Product planning has to be preceded by market research. In this manual, the blanket term ‘management of product and equipment development’, or ‘development management’, will be used to refer to all the activities taking place from the market research stage onwards. In the early stages of TPM (Level 1), development management focuses principally on the work done from the product-planning stage onward, with the aim of achieving vertical volume-production startup and stable production thereafter, and this is what we call ‘Early Management’. This chapter explores the meaning of Early Management in more detail.

A Definition of Early Management

Early Management is part of the process of creating a system for managing product and equipment development, one of the principal TPM activities. It can be split into ‘Early Product Management’ and ‘Early Equipment Management’. The period covered by Early Management is from the start of conceptual product planning until the go-ahead is given for full-scale production.

Figure 7.1 shows how Early Product Management and Early Equipment Management fit into the overall development management process.

1.1 What does ‘Early Product Management’ mean?

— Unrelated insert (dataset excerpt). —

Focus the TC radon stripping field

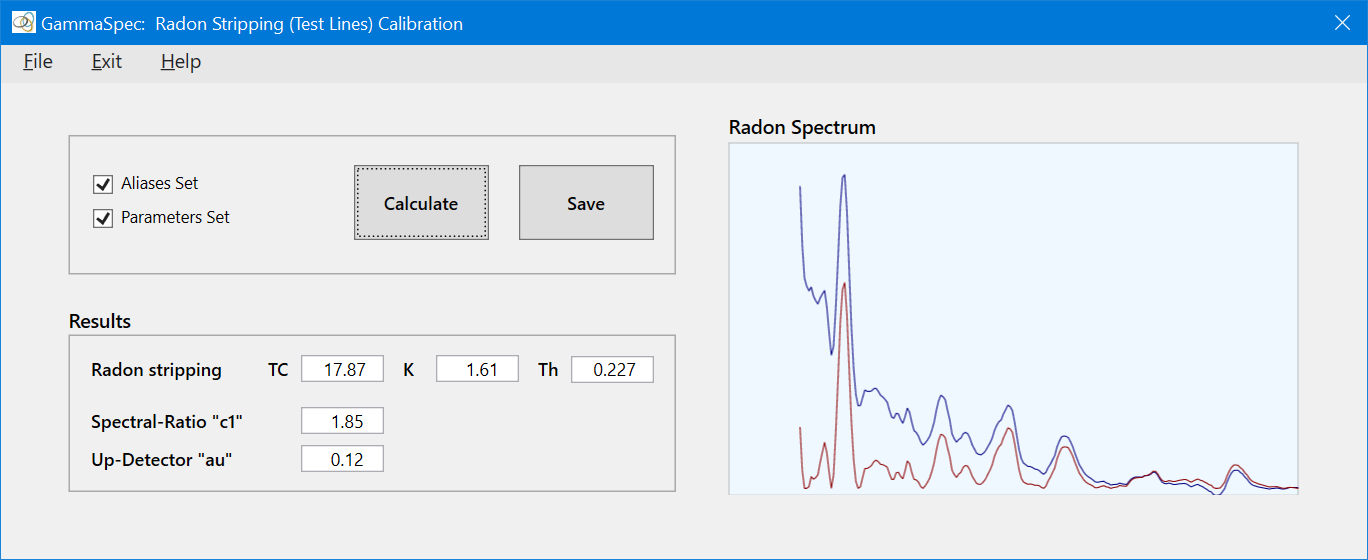coord(342,370)
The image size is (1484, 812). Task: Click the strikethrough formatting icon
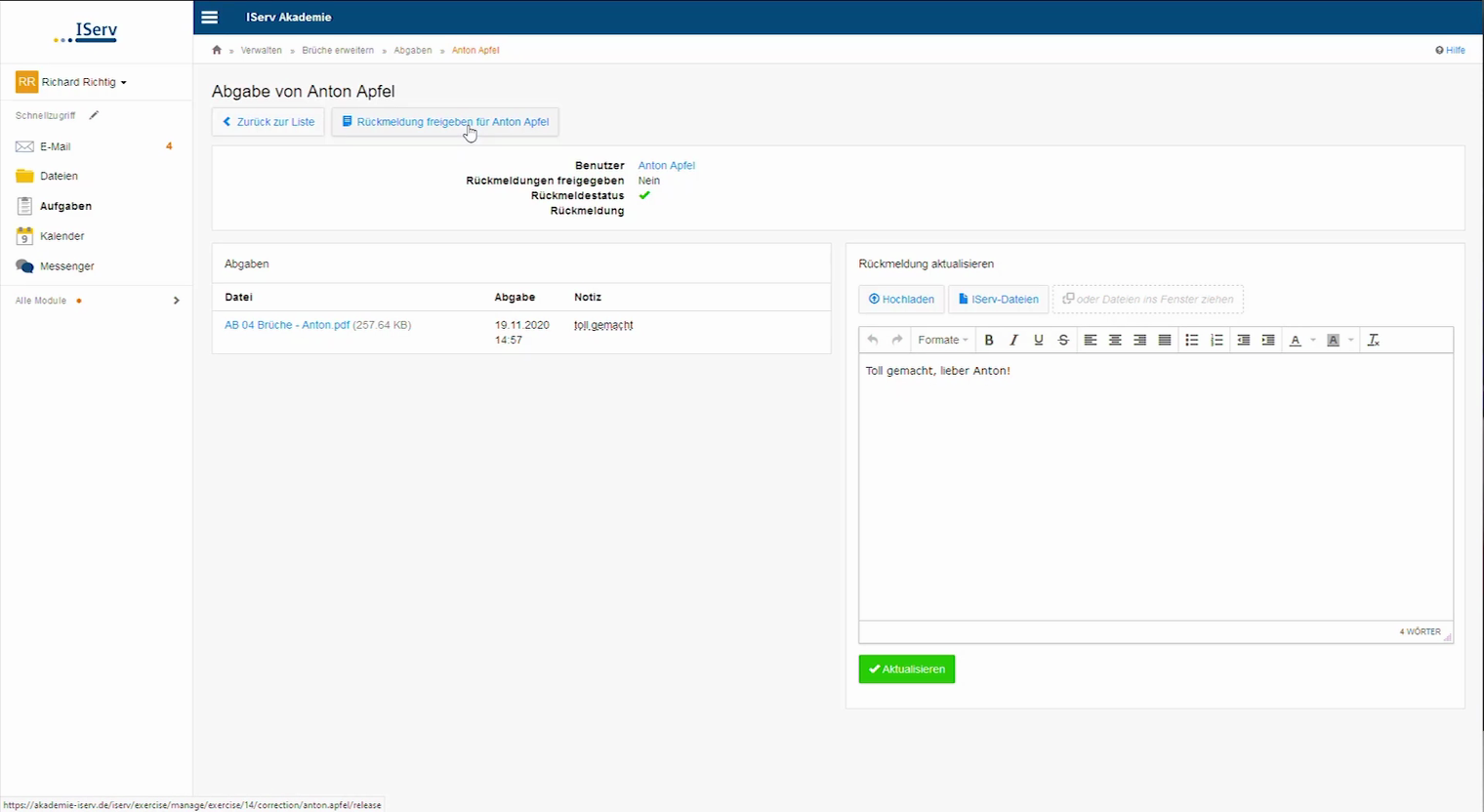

To succeed in the face of tough market competition, it is absolutely essential to manufacture what the customer wants, and to do it quickly and cheaply. In today’s world, customers’ needs are becoming ever more individualised and diverse, while product life- cycles are becoming ever shorter – all at a dizzying rate. This means that a company needs to be as efficient as possible in planning, developing and evaluating prototypes – while developing the necessary production equipment – and get the new product into volume production as quickly as possible.

‘Early Product Management’ refers to management activities carried out to ensure that everything runs smoothly from the conceptual product planning stage right up until volume production. Its objectives can be summed up as follows:

  1. To ensure that the product not only fulfils its basic functions, but is also QA- friendly, factory-friendly and automation-friendly when it reaches the volume- production stage;
  2. To shorten the product development period and achieve vertical startup (in other words, to produce defect-free products from the word ‘go’).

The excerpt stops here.